In May, Caravel Autism Health added the Center for Autism Treatment, building upon Caravel’s network of six autism therapy centers in the Milwaukee metro area.
The Center for Social Dynamics expanded its footprint into Washington and Idaho by partnering with JF Autism Services, which provides ABA services in home-based settings.
KNR Therapy, backed by Shields Capital, merged with Forbes Behavioral Services, combining two Florida-based providers of ABA therapy.
Deals for mental health service providers remained roughly in line with the first quarter of 2021, with 10 deals completed in Q2 compared to 11 in Q1. Demand for services in the sector is expected to remain high in the coming months as the nation starts to enter a post-pandemic phase.
Transactions involving mental healthcare organizations in the second quarter included:
Community Psychiatry more than doubled its facility count and began a national expansion outside of its headquarters state of California with a deal for North Carolina-based MindPath Care Centers, bringing Community Psychiatry’s total number of facilities over 70.

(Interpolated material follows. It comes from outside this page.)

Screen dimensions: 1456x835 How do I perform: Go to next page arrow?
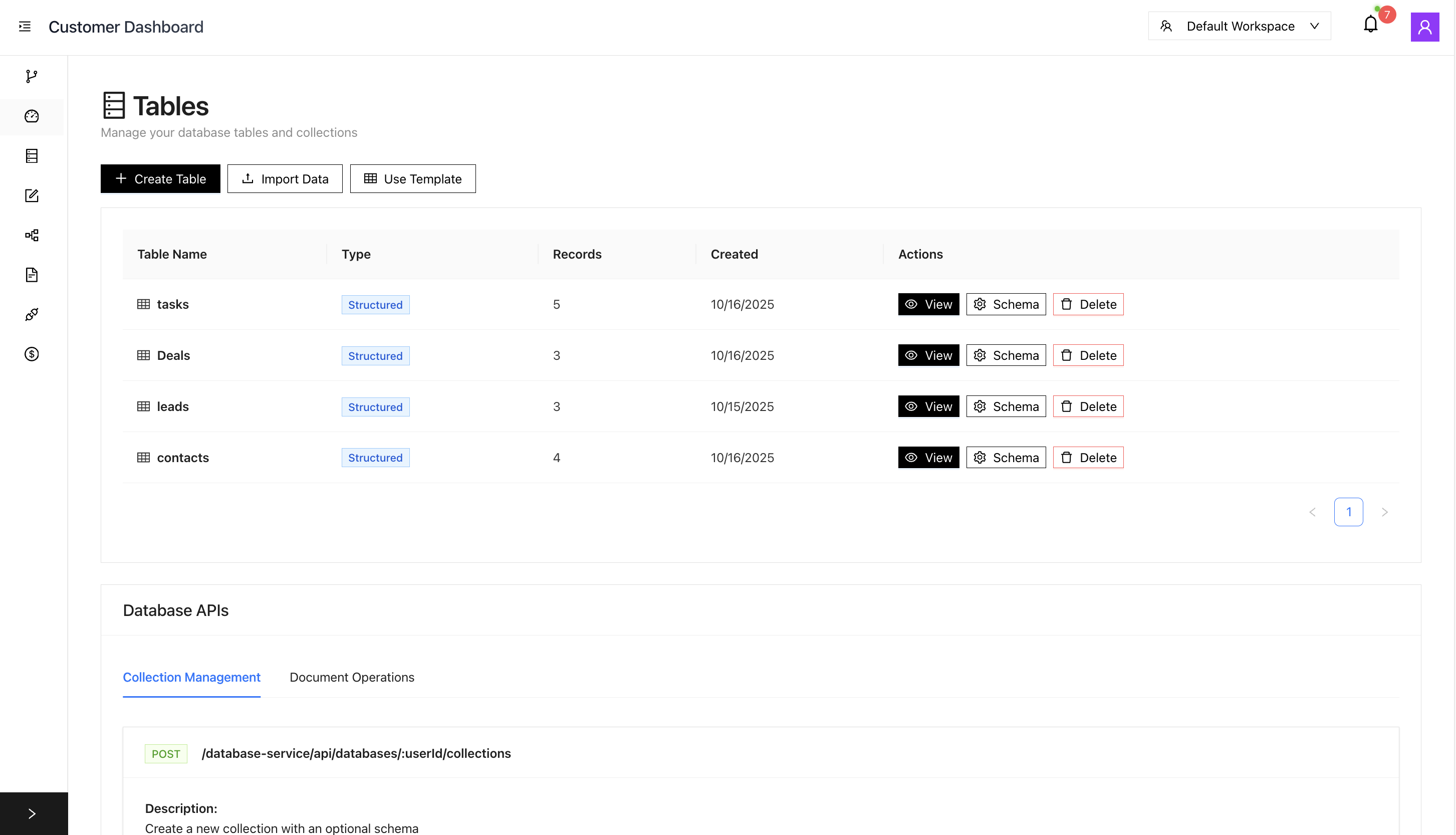(1384, 512)
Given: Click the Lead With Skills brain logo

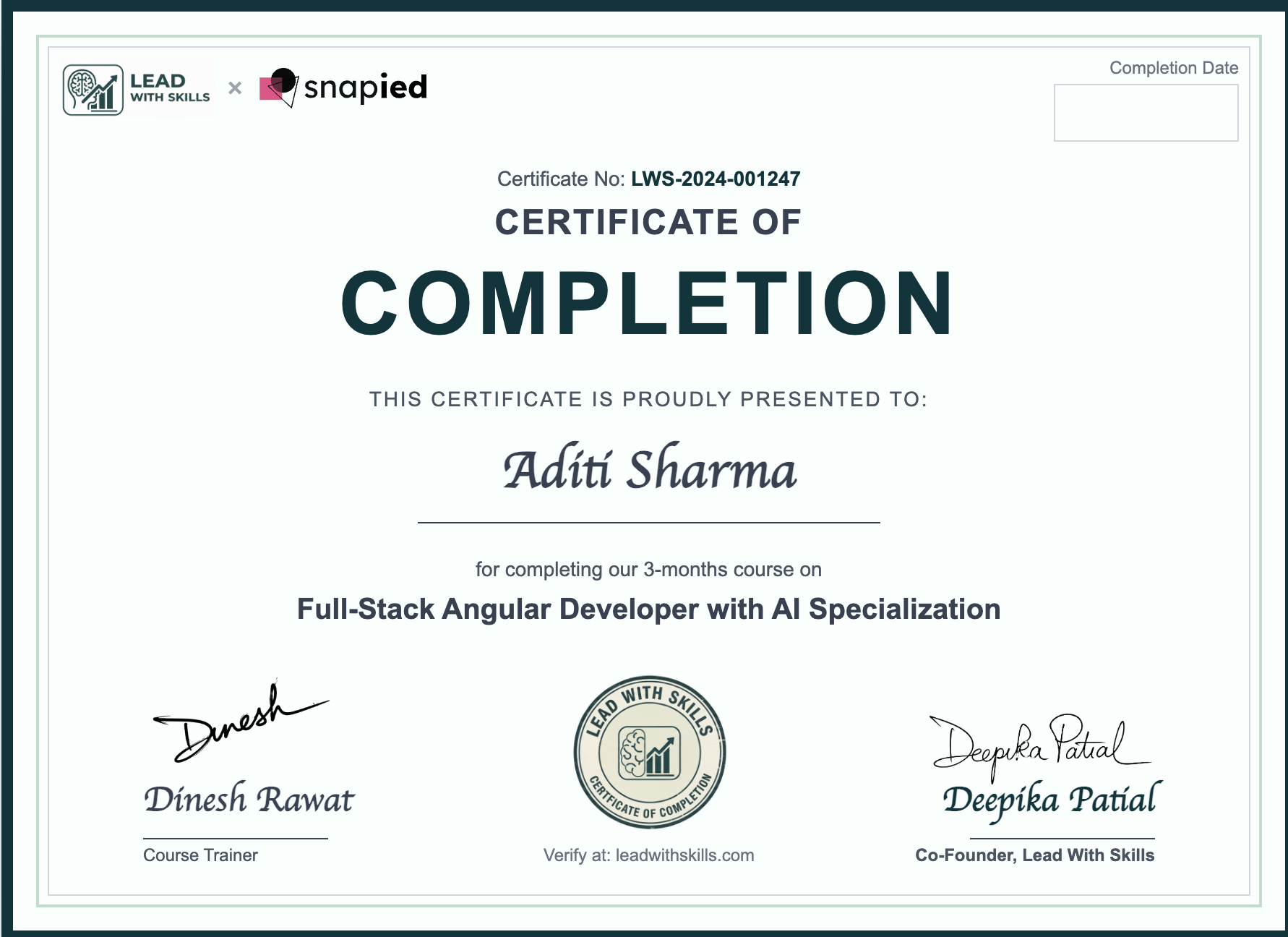Looking at the screenshot, I should [94, 88].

Oaks Integrated Care announced a merger with a fellow not-for-profit provider in New Jersey, Cope Center in Montclair.
In June, LifeStance Health Group, a Scottsdale, Arizona-based outpatient provider, announced an IPO of 40 million shares at a public offering of $18 per share.
The Mentor Network expanded into North Texas with a deal for Sage Care Therapy Services, with new service offerings including home-based pediatric therapies for children.
Vizion Health purchased Brookhaven NeuroNetwork, which includes the operations of Brookhaven Hospital, a behavioral health facility located in Tulsa, Oklahoma.